If you want to pick earlier than at full maturity, select fruits about 1¼ inches in diameter; by harvesting before full maturity, you can spread the harvest period out over perhaps two months. Commercial growers try to harvest when the fruits are well-formed and have substantially filled the husk, but are still bright in color (overmature fruit are light in color or yellowish, and it is said that those should be avoided as being sweeter and thus undesirable for most standard tomatillo uses). The purple varieties are said to grow significantly smaller fruits, but they grow more and so produce about the same net weight per plant--but use your head with respect to picking sizes, depending on the type you're growing.


More

Relevant Links

Besides any links presented above on this page, the following ought to be especially helpful.


Odds and Ends

Biology

Tomatillos are members of the prodigiously useful Solanaceae (or nightshade) family, as are tomatoes, peppers, tomatillos, and eggplants, among others.

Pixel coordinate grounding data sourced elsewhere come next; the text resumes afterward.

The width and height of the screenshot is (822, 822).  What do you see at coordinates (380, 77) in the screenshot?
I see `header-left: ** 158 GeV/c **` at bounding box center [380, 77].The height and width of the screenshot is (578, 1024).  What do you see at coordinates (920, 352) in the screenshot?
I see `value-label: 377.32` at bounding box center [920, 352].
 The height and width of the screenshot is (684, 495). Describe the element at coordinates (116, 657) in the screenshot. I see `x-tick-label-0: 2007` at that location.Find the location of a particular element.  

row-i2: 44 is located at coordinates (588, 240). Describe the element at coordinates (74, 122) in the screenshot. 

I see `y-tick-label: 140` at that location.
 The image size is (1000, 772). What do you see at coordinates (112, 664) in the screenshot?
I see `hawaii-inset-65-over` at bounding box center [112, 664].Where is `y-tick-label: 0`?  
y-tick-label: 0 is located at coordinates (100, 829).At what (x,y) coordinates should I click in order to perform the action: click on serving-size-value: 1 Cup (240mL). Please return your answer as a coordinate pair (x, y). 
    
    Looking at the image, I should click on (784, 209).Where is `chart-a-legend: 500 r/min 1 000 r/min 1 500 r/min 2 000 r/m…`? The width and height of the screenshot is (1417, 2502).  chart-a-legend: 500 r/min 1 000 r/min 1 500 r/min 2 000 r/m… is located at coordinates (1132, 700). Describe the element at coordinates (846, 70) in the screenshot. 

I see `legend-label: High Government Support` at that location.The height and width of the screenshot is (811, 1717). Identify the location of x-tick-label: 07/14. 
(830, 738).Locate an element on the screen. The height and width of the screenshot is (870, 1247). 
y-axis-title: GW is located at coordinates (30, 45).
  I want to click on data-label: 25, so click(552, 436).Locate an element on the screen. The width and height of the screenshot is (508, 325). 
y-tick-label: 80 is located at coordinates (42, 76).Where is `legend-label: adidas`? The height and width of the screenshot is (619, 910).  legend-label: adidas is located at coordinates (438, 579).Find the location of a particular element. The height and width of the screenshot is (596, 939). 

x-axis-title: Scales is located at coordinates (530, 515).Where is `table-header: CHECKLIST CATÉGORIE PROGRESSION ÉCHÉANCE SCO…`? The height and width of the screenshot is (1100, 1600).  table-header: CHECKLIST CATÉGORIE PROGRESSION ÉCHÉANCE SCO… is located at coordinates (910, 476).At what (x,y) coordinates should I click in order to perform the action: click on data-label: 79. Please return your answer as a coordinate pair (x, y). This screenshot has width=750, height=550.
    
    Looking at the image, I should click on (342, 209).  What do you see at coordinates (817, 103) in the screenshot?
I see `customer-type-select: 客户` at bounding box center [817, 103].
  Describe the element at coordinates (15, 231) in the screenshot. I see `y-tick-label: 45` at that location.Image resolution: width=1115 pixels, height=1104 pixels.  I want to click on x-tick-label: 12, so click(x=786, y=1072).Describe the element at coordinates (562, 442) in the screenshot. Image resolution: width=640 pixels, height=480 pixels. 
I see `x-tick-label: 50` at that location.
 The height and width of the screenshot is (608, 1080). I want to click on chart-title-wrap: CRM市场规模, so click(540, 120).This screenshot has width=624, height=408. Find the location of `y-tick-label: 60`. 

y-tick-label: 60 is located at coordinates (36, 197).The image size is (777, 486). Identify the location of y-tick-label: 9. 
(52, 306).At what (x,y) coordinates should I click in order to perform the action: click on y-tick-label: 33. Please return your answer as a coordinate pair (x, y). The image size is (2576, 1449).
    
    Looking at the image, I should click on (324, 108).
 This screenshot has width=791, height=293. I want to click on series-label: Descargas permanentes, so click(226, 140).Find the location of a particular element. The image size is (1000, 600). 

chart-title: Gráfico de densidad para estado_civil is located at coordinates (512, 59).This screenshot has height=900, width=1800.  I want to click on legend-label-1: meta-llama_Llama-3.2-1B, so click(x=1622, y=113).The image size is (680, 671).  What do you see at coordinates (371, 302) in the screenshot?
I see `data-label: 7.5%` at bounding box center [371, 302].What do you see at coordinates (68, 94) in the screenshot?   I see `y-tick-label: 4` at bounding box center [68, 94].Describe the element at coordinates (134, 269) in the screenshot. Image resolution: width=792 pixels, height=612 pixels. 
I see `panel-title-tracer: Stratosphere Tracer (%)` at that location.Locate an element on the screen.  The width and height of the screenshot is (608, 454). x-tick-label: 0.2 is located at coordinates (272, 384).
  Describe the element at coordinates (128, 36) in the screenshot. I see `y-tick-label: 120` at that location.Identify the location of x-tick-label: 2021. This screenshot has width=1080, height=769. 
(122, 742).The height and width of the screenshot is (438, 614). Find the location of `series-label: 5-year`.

Some botanists unite this species with P. philadelphica, saying that it arose from P. philadelphica through cultivation (probably true, but possibly irrelevant).


History

The tomatillo is native to Central America, and was used by the Aztecs in pre-Columbian times. In fact, there is archaeological evidence of its use as a food in the valley of Tehuacán in the centuries from 900 B.C. to A.D. 1540. Before the European arrival, the tomatillo was used far more than the tomato, but eventually the latter came to dominate, except in some rural areas where the tomatillo is still preferred over the tomato.

The ancestral wild tomatillo was domesticated in Mexico, then carried back by the Europeans on their arrival in the New World. It enjoyed some popularity till being eclipsed by the tomato.


Envoi

If you've ever wondered just where The Tomatillo Capital of the World is--and who amongst us has not, at one time or another?--it's El Fornio, California, or so it says here.